メモリとバッファ

std::mem の手動割り当て、コピー、アラインメント、ページ補助機能と、std::buffer を安全に使うための規則を説明します。

Wave Foundation

基本的な手動割り当て

import("std::mem::alloc")::{mem_alloc, mem_free};
import("std::mem::ops")::{mem_zero};

fun main() {
    var size: i64 = 256;
    var memory: ptr<u8> = mem_alloc(size);

    if (memory != null) {
        mem_zero(memory, size);
        mem_free(memory, size);
    }
}

mem_alloc(size)ptr<u8> を返し、失敗時には null を返すことがあります。
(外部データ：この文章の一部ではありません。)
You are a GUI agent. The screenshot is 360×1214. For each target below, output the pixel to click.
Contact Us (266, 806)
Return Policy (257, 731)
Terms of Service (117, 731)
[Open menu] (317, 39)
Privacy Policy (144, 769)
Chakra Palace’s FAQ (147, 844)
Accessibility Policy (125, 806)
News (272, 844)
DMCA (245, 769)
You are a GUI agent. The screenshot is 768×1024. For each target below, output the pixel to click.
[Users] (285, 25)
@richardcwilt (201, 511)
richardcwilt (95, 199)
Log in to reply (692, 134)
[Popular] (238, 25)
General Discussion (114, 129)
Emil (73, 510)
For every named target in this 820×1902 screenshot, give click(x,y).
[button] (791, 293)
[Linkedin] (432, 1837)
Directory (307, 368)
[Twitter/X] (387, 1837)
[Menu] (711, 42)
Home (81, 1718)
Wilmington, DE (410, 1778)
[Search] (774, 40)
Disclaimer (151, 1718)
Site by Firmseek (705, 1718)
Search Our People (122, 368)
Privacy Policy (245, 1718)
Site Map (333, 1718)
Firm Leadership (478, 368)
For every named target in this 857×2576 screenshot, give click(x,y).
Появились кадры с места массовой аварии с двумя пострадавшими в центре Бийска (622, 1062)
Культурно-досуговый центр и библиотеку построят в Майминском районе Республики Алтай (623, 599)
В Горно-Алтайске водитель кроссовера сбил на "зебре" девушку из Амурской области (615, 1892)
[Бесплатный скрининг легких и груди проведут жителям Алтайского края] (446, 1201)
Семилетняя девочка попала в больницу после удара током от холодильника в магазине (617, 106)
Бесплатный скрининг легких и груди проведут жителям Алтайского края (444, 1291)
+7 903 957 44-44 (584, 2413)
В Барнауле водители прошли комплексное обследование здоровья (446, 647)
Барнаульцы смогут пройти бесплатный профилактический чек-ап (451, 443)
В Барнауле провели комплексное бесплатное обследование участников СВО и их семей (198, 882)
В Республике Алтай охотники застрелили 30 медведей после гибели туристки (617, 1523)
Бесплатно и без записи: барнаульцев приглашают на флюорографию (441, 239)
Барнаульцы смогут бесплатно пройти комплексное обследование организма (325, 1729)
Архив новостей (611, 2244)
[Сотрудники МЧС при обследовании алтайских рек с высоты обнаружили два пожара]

mem_free にはポインタと元の割り当てサイズの両方を渡します。

ゼロ初期化と再割り当て

std::mem::alloc は次の機能を提供します。

  • mem_alloc
  • mem_alloc_zeroed
  • mem_realloc
  • mem_free
  • ジェネリックな項目の割り当て、再割り当て、解放の補助機能
  • ページ数とページアラインメントの補助機能
  • アラインメント指定の割り当てと解放の補助機能

mem_realloc(old_ptr, old_size, new_size)new_size の大きさのストレージを返し、古いサイズと新しいサイズの小さい方までの内容を保持します。新しいサイズが正でない場合、有効な古いストレージを解放して null を返します。新しい割り当てに失敗した場合は null を返し、古い割り当ては所有者が引き続き利用できます。

サイズの単位

主なメモリサイズ引数には、バイト数を表す i64 を使います。要素数とバイト数を混同しないように、呼び出し側のコードで単位を明示してください。

var count: i64 = 32;
var elem_size: i64 = 4;
var bytes: i64 = count * elem_size;

ポインタアクセス

手動で割り当てた ptr<u8> は境界情報を持ちません。deref p[index] にアクセスする前に、インデックスが割り当て範囲内にあることを呼び出し側で保証します。

std::buffer

std::bufferstd::mem の上にバッファ補助機能を構築します。その API でも、割り当て失敗、長さと容量、所有権、解放の契約を呼び出し側が守る必要があります。

割り当てと解放を同じ抽象化層にまとめると、リークやサイズ不一致を防ぎ、確認しやすくなります。